For sepsis, the ED’s role extends beyond identifying cases and initiating treatment. Clinicians also must determine where to send these patients for continued care. “If [a patient] is septic because he or she has an infected gallbladder, admitting them to the ICU will not do them much good. I need to get a surgeon down to come take the patient to the operating room,” Wilson observes. “If the patient needs to have a ... central line put in to monitor their blood pressure, that is something I need to do as an emergency medicine physician to help the treatment course continue.”
Bacterial infections are common sepsis culprits,1 but there are other potential causes that may require surgical procedures or other interventions that can be performed best on specific units. “Once we get past some of those guideline-driven steps that will help us figure out where the patient should go next, we can start working on admitting the patient,” Wilson says.
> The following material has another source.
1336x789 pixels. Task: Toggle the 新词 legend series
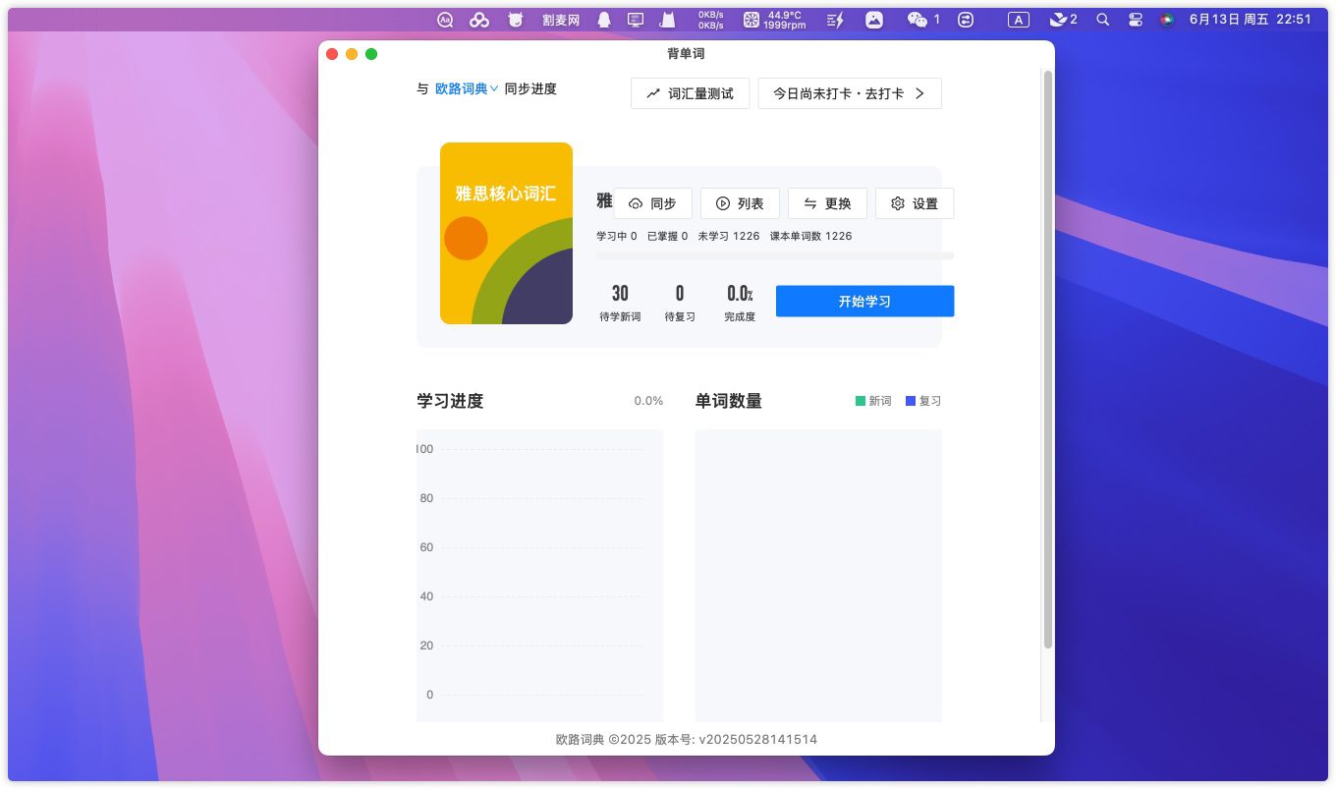(873, 401)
It is critical for emergency staff to hit the first three hours of the sepsis bundle, a core measure from the Centers for Medicare & Medicaid Services that includes several steps, each of which is backed by evidence suggesting following such steps will improve care.3 “Our goal in the ED is to identify time zero; meet the requirements of the first bundle at three hours; and then have a good, coordinated handoff to make sure people are going to meet the [requirements] at hour six,” Wilson reports.
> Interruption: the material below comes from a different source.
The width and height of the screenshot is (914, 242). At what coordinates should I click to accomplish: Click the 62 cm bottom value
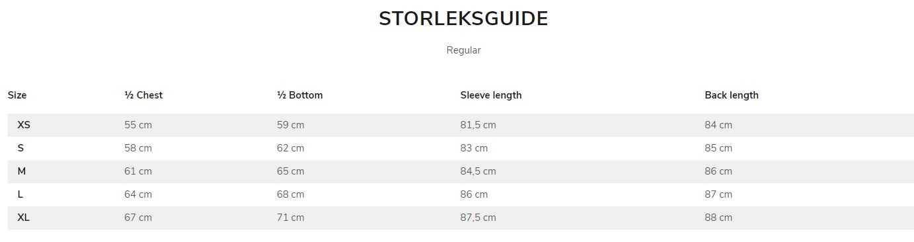291,148
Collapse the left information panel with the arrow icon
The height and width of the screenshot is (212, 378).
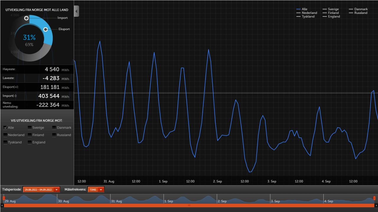76,11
The TGH process helps clinicians ensure they are completing all required steps in the bundle on time and documenting such achievements. “That was a struggle sometimes for us to make sure we had every piece documented,” Wilson adds.
A sepsis response team member often moves with the patient through the process, regardless of where he or she is undergoing treatment or to which service the patient will be admitted following treatment in the ED. “We’re starting to see a bend in the curve — a fall in our mortality index with sepsis patients,” Wilson says.
Since the new process became fully operational in August 2022, Duggan observes the process, along with the faster treatment it has facilitated, has prevented more than 100 early deaths from sepsis. Further, she reiterates it is not just the sophisticated tools TGH has put in place to pick up on the early signs of sepsis risk, but also the infrastructure the hospital assembled around the tool. “[A] sepsis oversight committee is going to [help us] keep working and keep evolving,” Duggan says. “Once you start taking your foot off the gas, people start to change focus.”
The sepsis oversight committee consists of several top administrators, including Duggan, the chief operating officer, the chief clinical officer, and the vice president for finance. The committee also includes nurse and physician leaders from the ED, two hospitalists, a process improvement team, and the nurse leader for rapid response. The group meets two or three times a month.
Putting this type of comprehensive program in place requires commitment from the frontlines, but there has to be real leadership from the hospital’s upper ranks to produce success. Duggan says TGH’s president and CEO was the one who issued the challenge and committed the necessary resources to achieve the program’s goals. “It speaks volumes for teams to have the current hospital president be in with them,” Duggan adds. “It’s a big deal.”
REFERENCES
1. Centers for Disease Control and Prevention. What is sepsis? Page last reviewed Aug. 9, 2022.
2. Rhee C, Dantes R, Epstein L, et al. Incidence and trends of sepsis in US hospitals using clinical vs claims data, 2009-2014. JAMA 2017;318:1241-1249.
3. Evans L, Rhodes A, Alhazzani W, et al. Surviving Sepsis Campaign: International guidelines for management of sepsis and septic shock 2021. Crit Care Med 2021;49:e1063-e1143.
At Tampa General Hospital, staff have shortened the average length of stay for patients with sepsis and lowered mortality rates. When early recognition and treatment is the goal, the ED plays a critical role in ensuring patients with sepsis are set up for success.